Pixel coordinate grounding data
++++++

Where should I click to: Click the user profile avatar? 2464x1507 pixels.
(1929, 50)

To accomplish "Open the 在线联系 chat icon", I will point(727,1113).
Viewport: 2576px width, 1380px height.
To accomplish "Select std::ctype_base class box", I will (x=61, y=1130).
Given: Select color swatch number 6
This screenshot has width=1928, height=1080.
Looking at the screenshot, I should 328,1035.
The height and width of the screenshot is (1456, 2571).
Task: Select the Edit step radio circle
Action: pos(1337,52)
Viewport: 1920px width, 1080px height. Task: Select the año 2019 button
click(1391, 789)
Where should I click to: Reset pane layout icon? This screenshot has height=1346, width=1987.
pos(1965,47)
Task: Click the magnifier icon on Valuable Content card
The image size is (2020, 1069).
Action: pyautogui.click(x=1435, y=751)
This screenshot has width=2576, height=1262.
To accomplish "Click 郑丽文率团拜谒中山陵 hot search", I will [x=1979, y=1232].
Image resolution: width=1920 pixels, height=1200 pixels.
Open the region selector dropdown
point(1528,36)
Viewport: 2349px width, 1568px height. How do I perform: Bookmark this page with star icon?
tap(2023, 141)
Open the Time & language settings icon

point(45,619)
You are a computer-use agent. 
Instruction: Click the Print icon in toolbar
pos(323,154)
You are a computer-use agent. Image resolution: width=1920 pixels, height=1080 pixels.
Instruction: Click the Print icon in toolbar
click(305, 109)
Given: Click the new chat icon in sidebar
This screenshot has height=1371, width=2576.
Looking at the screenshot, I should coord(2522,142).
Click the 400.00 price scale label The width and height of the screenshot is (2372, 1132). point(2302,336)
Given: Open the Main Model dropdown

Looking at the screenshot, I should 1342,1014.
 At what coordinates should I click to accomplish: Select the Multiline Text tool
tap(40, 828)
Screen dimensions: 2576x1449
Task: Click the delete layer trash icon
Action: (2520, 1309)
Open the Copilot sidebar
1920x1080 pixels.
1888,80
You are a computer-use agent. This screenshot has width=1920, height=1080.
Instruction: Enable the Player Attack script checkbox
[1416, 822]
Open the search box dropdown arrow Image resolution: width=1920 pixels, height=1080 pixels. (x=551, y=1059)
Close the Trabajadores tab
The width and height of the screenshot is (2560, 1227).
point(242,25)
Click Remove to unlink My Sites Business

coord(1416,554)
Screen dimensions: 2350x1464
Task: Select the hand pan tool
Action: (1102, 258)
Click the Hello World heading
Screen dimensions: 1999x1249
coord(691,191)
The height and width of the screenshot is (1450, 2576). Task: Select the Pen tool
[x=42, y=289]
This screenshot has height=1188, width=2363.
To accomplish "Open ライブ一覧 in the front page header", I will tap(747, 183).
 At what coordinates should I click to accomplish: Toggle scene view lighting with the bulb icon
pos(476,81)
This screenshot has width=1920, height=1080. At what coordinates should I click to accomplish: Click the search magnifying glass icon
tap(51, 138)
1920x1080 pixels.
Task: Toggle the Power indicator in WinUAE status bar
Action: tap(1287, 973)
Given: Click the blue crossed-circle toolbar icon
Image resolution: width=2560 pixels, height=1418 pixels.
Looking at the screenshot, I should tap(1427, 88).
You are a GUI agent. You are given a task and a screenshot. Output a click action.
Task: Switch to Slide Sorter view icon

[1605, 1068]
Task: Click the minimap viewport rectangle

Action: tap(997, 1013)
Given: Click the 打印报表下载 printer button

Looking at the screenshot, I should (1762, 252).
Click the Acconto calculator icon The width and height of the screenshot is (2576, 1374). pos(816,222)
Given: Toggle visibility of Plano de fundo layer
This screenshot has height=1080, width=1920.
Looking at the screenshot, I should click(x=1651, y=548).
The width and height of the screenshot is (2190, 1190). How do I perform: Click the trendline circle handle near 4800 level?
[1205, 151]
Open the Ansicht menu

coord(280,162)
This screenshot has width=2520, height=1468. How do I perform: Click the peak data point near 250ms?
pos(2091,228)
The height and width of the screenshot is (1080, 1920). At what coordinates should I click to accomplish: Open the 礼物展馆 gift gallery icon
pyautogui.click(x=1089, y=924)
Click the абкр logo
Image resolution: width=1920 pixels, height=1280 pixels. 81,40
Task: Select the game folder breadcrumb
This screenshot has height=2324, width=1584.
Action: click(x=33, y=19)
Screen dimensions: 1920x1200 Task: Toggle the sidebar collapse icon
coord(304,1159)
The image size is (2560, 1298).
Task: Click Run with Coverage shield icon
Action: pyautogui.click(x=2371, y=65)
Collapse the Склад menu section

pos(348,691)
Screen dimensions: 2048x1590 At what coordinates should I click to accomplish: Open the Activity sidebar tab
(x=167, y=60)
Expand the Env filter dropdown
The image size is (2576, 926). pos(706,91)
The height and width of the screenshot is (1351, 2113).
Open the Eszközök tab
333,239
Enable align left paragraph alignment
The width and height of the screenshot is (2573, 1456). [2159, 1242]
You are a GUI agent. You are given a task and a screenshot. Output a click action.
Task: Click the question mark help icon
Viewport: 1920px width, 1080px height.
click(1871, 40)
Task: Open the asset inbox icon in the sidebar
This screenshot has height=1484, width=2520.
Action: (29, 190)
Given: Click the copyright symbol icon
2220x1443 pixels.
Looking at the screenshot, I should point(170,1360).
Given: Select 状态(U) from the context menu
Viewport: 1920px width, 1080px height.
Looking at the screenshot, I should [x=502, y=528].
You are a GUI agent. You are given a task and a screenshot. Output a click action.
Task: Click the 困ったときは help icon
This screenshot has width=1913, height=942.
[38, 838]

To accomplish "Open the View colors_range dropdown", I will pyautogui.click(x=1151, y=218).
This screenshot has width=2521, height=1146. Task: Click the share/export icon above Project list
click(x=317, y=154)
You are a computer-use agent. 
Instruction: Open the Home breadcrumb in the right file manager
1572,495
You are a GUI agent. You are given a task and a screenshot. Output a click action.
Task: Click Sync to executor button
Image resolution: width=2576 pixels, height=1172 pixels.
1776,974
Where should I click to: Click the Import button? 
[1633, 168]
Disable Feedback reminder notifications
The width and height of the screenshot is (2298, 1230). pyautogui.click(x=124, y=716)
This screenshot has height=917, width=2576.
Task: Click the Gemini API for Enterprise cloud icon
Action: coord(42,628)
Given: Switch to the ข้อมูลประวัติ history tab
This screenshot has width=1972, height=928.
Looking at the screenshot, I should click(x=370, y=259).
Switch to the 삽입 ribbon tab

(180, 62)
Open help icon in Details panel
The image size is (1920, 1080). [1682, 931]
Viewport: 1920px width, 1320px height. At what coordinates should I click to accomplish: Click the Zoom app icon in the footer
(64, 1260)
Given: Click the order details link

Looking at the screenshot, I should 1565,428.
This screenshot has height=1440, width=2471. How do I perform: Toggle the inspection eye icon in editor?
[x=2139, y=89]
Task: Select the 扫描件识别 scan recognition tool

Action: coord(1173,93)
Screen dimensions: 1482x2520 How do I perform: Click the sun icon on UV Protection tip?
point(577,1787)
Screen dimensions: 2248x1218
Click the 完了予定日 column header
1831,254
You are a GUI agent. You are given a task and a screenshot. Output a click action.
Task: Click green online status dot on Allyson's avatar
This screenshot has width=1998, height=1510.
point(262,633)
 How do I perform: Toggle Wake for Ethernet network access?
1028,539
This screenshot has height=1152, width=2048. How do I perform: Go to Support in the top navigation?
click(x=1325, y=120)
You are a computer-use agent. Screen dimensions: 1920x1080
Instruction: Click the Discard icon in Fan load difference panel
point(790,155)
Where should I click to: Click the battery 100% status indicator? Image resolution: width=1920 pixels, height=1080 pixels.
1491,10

++++++

- [WORK INSTRUCTION]: Once you have read the entries, repeat them all exactly.

- [RESULT FOR THIS TASK]:
Where should I click to: Click the user profile avatar? 2464x1507 pixels.
(1929, 50)

To accomplish "Open the 在线联系 chat icon", I will point(727,1113).
Viewport: 2576px width, 1380px height.
To accomplish "Select std::ctype_base class box", I will (x=61, y=1130).
Given: Select color swatch number 6
This screenshot has width=1928, height=1080.
Looking at the screenshot, I should 328,1035.
The height and width of the screenshot is (1456, 2571).
Task: Select the Edit step radio circle
Action: pos(1337,52)
Viewport: 1920px width, 1080px height. Task: Select the año 2019 button
click(1391, 789)
Where should I click to: Reset pane layout icon? This screenshot has height=1346, width=1987.
pos(1965,47)
Task: Click the magnifier icon on Valuable Content card
The image size is (2020, 1069).
Action: pyautogui.click(x=1435, y=751)
This screenshot has width=2576, height=1262.
To accomplish "Click 郑丽文率团拜谒中山陵 hot search", I will [x=1979, y=1232].
Image resolution: width=1920 pixels, height=1200 pixels.
Open the region selector dropdown
point(1528,36)
Viewport: 2349px width, 1568px height. How do I perform: Bookmark this page with star icon?
tap(2023, 141)
Open the Time & language settings icon

point(45,619)
You are a computer-use agent. 
Instruction: Click the Print icon in toolbar
pos(323,154)
You are a computer-use agent. Image resolution: width=1920 pixels, height=1080 pixels.
Instruction: Click the Print icon in toolbar
click(305, 109)
Given: Click the new chat icon in sidebar
This screenshot has height=1371, width=2576.
Looking at the screenshot, I should coord(2522,142).
Click the 400.00 price scale label The width and height of the screenshot is (2372, 1132). point(2302,336)
Given: Open the Main Model dropdown

Looking at the screenshot, I should 1342,1014.
 At what coordinates should I click to accomplish: Select the Multiline Text tool
tap(40, 828)
Screen dimensions: 2576x1449
Task: Click the delete layer trash icon
Action: (2520, 1309)
Open the Copilot sidebar
1920x1080 pixels.
1888,80
You are a computer-use agent. This screenshot has width=1920, height=1080.
Instruction: Enable the Player Attack script checkbox
[1416, 822]
Open the search box dropdown arrow Image resolution: width=1920 pixels, height=1080 pixels. (x=551, y=1059)
Close the Trabajadores tab
The width and height of the screenshot is (2560, 1227).
point(242,25)
Click Remove to unlink My Sites Business

coord(1416,554)
Screen dimensions: 2350x1464
Task: Select the hand pan tool
Action: (1102, 258)
Click the Hello World heading
Screen dimensions: 1999x1249
coord(691,191)
The height and width of the screenshot is (1450, 2576). Task: Select the Pen tool
[x=42, y=289]
This screenshot has height=1188, width=2363.
To accomplish "Open ライブ一覧 in the front page header", I will tap(747, 183).
 At what coordinates should I click to accomplish: Toggle scene view lighting with the bulb icon
pos(476,81)
This screenshot has width=1920, height=1080. At what coordinates should I click to accomplish: Click the search magnifying glass icon
tap(51, 138)
1920x1080 pixels.
Task: Toggle the Power indicator in WinUAE status bar
Action: tap(1287, 973)
Given: Click the blue crossed-circle toolbar icon
Image resolution: width=2560 pixels, height=1418 pixels.
Looking at the screenshot, I should tap(1427, 88).
You are a GUI agent. You are given a task and a screenshot. Output a click action.
Task: Switch to Slide Sorter view icon

[1605, 1068]
Task: Click the minimap viewport rectangle

Action: tap(997, 1013)
Given: Click the 打印报表下载 printer button

Looking at the screenshot, I should (1762, 252).
Click the Acconto calculator icon The width and height of the screenshot is (2576, 1374). pos(816,222)
Given: Toggle visibility of Plano de fundo layer
This screenshot has height=1080, width=1920.
Looking at the screenshot, I should click(x=1651, y=548).
The width and height of the screenshot is (2190, 1190). How do I perform: Click the trendline circle handle near 4800 level?
[1205, 151]
Open the Ansicht menu

coord(280,162)
This screenshot has width=2520, height=1468. How do I perform: Click the peak data point near 250ms?
pos(2091,228)
The height and width of the screenshot is (1080, 1920). At what coordinates should I click to accomplish: Open the 礼物展馆 gift gallery icon
pyautogui.click(x=1089, y=924)
Click the абкр logo
Image resolution: width=1920 pixels, height=1280 pixels. 81,40
Task: Select the game folder breadcrumb
This screenshot has height=2324, width=1584.
Action: click(x=33, y=19)
Screen dimensions: 1920x1200 Task: Toggle the sidebar collapse icon
coord(304,1159)
The image size is (2560, 1298).
Task: Click Run with Coverage shield icon
Action: pyautogui.click(x=2371, y=65)
Collapse the Склад menu section

pos(348,691)
Screen dimensions: 2048x1590 At what coordinates should I click to accomplish: Open the Activity sidebar tab
(x=167, y=60)
Expand the Env filter dropdown
The image size is (2576, 926). pos(706,91)
The height and width of the screenshot is (1351, 2113).
Open the Eszközök tab
333,239
Enable align left paragraph alignment
The width and height of the screenshot is (2573, 1456). [2159, 1242]
You are a GUI agent. You are given a task and a screenshot. Output a click action.
Task: Click the question mark help icon
Viewport: 1920px width, 1080px height.
click(1871, 40)
Task: Open the asset inbox icon in the sidebar
This screenshot has height=1484, width=2520.
Action: (29, 190)
Given: Click the copyright symbol icon
2220x1443 pixels.
Looking at the screenshot, I should point(170,1360).
Given: Select 状态(U) from the context menu
Viewport: 1920px width, 1080px height.
Looking at the screenshot, I should [x=502, y=528].
You are a GUI agent. You are given a task and a screenshot. Output a click action.
Task: Click the 困ったときは help icon
This screenshot has width=1913, height=942.
[38, 838]

To accomplish "Open the View colors_range dropdown", I will pyautogui.click(x=1151, y=218).
This screenshot has width=2521, height=1146. Task: Click the share/export icon above Project list
click(x=317, y=154)
You are a computer-use agent. 
Instruction: Open the Home breadcrumb in the right file manager
1572,495
You are a GUI agent. You are given a task and a screenshot. Output a click action.
Task: Click Sync to executor button
Image resolution: width=2576 pixels, height=1172 pixels.
1776,974
Where should I click to: Click the Import button? 
[1633, 168]
Disable Feedback reminder notifications
The width and height of the screenshot is (2298, 1230). pyautogui.click(x=124, y=716)
This screenshot has height=917, width=2576.
Task: Click the Gemini API for Enterprise cloud icon
Action: coord(42,628)
Given: Switch to the ข้อมูลประวัติ history tab
This screenshot has width=1972, height=928.
Looking at the screenshot, I should click(x=370, y=259).
Switch to the 삽입 ribbon tab

(180, 62)
Open help icon in Details panel
The image size is (1920, 1080). [1682, 931]
Viewport: 1920px width, 1320px height. At what coordinates should I click to accomplish: Click the Zoom app icon in the footer
(64, 1260)
Given: Click the order details link

Looking at the screenshot, I should 1565,428.
This screenshot has height=1440, width=2471. How do I perform: Toggle the inspection eye icon in editor?
[x=2139, y=89]
Task: Select the 扫描件识别 scan recognition tool

Action: coord(1173,93)
Screen dimensions: 1482x2520 How do I perform: Click the sun icon on UV Protection tip?
point(577,1787)
Screen dimensions: 2248x1218
Click the 完了予定日 column header
1831,254
You are a GUI agent. You are given a task and a screenshot. Output a click action.
Task: Click green online status dot on Allyson's avatar
This screenshot has width=1998, height=1510.
point(262,633)
 How do I perform: Toggle Wake for Ethernet network access?
1028,539
This screenshot has height=1152, width=2048. How do I perform: Go to Support in the top navigation?
click(x=1325, y=120)
You are a computer-use agent. Screen dimensions: 1920x1080
Instruction: Click the Discard icon in Fan load difference panel
point(790,155)
Where should I click to: Click the battery 100% status indicator? Image resolution: width=1920 pixels, height=1080 pixels.
1491,10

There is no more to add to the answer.